「孔子様の教えが悪いのです」

テレビでこの言葉を発したのは、中国人女性で日本語作家の楊逸さん。私は卒倒するほど驚いて、ついでニヤニヤした。その時の相手が孔子の子孫だと云っている孔健氏と、日本人の評論家だったか、ニュースキャスターだったかである。その時のテレビ討論のテーマは、尖閣列島の中国漁船問題だったと思う。
この問題については、日本と中国の価値観・文化の違いがあり、「中国側には公共概念が無く、一族主義だから日本と共通の会話が成り立たない。その真因は孔子の教えだ」と言ったわけではなかったが、そう受け取れるタイミングでサラリと話した。相手の孔健氏は意外な直撃を受けて、もぐもぐ言いかけたが黙ってしまった。勿論日本人の司会者は、誤魔化しにかかった。
日本で云われている儒教と、中国や朝鮮などの儒教は違うのではないかと思ったのは、40年近く以前のことだ。地域計画の事務所に入って、2〜3年たったころ、在日韓国人の大学院卒が入ってきた。そして、就職もしたからという訳なのか、韓国の父祖のふる里へ里帰りをした。その時彼は数十カ所に土産を持って行かねばならんと云って、用意をしていた。「なぜそんなにいるの」と聞いたら、「日本から帰省したと云うことになると、成功して帰ってきたことになるので、余り知らない親戚まで集まってくる」ということだった。
ついで、いろいろ韓国のことを聞くと「国内で出世したら、親族が集まってきて、なんか便宜を図れ」といって、そこにぶら下がって暮らす人が増えることになるらしい。韓国の儒教思想からすると、親族に便宜を図らないと(日本流に云うと汚職になるようなことをしてでも)、非難されてしまうということだった。
つまり、「割り切って云えば、公共よりも親族便宜の方が、道徳順位が高い」と云うことだった。

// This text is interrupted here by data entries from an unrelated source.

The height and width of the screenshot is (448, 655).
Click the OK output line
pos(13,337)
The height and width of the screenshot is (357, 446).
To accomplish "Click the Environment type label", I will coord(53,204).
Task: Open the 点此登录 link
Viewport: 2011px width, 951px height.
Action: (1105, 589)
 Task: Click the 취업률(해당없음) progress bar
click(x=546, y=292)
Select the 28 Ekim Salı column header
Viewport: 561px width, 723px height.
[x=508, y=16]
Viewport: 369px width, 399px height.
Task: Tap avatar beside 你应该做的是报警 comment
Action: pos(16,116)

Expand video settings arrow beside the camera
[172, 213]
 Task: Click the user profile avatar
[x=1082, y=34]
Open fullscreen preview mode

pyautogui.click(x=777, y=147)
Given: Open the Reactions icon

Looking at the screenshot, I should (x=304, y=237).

元の話に戻すと、「孔子様の教えが悪いのです」という楊逸さんの言葉も、中国では「公よりも親族や縁故を大事に思う野は孔子様の教えから来ている」という意味であった。共産主義とは「公のために命をかけよ」ということだと思ってきたが、儒教国にあっては、公はたいした問題ではないという思想が強いらしい。